Pairwise comparison is the gold standard for subjective ranking tasks; however, exhaustive annotation requires a massive number of human comparisons ($O(n^2)$). While sorting-based methods have reduced this burden to $O(n\log n)$, they still require expensive human judgment for every single comparison. To further improve annotation efficiency, we propose leveraging a Vision-Language Model (VLM) not as an annotator replacement, but as a \emph{question prioritizer} to identify which comparisons genuinely require human judgment. The proposed \textbf{Surprise-Guided MergeSort (SGS)} framework achieves this through three integrated components: (1) a bottom-up MergeSort scheduler that structures comparisons and exploits transitivity, (2) a composite Surprise Scorer -- combining position-bias-cancelled VLM confidence, Elo gap, and vote entropy -- to quantify comparison ambiguity, and (3) an adaptive budget allocator that routes high-surprise pairs to humans while automating low-surprise pairs via transitivity inference. Validation was conducted on six diverse benchmarks spanning text similarity (STS-B, BIOSSES, SICKR-STS) and image quality assessment (KonIQ-10k, TID2013, LIVE Challenge). SGS effectively identified and skipped up to 535 non-informative comparisons per session. Consequently, it achieved Kendall's $τ{\times}100$ improvements of $+6$ to $+12$ over Active Elo under the same total budget. These results demonstrate that combining VLM-guided surprise metrics with algorithmic sorting provides a generally consistent accuracy-efficiency trade-off across diverse domains.

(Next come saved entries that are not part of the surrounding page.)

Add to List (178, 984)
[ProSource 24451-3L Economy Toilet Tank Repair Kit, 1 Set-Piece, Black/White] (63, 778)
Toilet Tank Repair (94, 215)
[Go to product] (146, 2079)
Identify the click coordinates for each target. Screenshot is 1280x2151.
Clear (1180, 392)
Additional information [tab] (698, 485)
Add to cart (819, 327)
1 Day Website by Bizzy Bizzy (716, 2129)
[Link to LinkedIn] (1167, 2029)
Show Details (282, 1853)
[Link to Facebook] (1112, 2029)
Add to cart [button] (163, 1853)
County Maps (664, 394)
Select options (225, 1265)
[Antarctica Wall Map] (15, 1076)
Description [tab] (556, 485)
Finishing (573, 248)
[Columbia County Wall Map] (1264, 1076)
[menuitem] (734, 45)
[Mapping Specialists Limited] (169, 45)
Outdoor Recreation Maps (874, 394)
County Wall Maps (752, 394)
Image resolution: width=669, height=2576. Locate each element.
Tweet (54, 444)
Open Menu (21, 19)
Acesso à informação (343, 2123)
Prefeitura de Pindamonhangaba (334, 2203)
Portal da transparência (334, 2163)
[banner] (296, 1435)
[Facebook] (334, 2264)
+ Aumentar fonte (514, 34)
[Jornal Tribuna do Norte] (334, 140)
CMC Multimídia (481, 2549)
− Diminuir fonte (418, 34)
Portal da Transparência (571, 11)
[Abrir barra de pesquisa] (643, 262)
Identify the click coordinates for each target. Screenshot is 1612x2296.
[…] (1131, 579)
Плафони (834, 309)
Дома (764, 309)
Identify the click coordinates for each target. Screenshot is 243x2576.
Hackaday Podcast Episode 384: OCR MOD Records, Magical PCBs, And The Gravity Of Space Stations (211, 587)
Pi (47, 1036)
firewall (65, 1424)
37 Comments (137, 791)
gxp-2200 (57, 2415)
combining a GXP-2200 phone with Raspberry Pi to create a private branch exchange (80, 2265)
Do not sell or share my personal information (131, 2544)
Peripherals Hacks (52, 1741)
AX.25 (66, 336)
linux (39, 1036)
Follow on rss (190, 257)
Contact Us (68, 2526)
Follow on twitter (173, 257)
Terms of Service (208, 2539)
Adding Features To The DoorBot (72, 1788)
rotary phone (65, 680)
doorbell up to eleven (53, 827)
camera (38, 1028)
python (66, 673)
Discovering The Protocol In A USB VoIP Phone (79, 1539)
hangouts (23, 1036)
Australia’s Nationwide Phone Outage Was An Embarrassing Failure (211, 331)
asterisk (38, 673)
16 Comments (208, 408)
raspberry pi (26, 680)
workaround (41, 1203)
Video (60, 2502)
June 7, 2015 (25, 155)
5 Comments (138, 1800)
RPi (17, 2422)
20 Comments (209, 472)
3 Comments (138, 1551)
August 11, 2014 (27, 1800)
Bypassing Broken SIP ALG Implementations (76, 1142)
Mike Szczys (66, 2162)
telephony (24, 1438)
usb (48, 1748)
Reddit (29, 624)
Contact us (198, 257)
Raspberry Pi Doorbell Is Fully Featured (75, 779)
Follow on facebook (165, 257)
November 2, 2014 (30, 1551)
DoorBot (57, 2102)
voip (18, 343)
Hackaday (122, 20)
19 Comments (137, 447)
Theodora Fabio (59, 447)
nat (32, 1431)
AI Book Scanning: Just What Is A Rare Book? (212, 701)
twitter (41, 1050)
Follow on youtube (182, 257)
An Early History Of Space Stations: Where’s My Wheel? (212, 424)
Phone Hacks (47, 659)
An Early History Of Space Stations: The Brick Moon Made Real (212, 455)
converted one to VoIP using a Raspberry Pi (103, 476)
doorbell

翻译：成对比较是主观排名任务的金标准，然而穷尽式标注需要大量人工比较（$O(n^2)$）。虽然基于排序的方法已将此负担降至$O(n\log n)$，但每次比较仍需要昂贵的人类判断。为了进一步提高标注效率，我们提出利用视觉语言模型（VLM）取代标注员，而是作为问题优先级排序器，识别哪些比较真正需要人工判断。所提出的**惊喜引导归并排序（SGS）**框架通过三个集成组件实现这一目标：（1）自底向上的归并排序调度器，用于结构化比较并利用传递性；（2）复合惊喜评分器——结合位置偏差校正的VLM置信度、Elo分数差和投票熵——量化比较模糊性；（3）自适应预算分配器，将高惊喜对分配给人工，同时通过传递性推理自动处理低惊喜对。在涵盖文本相似度（STS-B, BIOSSES, SICKR-STS）和图像质量评估（KonIQ-10k, TID2013, LIVE Challenge）的六个多样化基准上进行了验证。SGS有效识别并跳过了每次会话中最多535个非信息性比较。因此，在相同总预算下，与Active Elo相比，其Kendall's $τ{\times}100$提升了$+6$到$+12$。这些结果表明，将VLM引导的惊喜度量与算法排序相结合，能在不同领域提供普遍一致的准确率-效率权衡。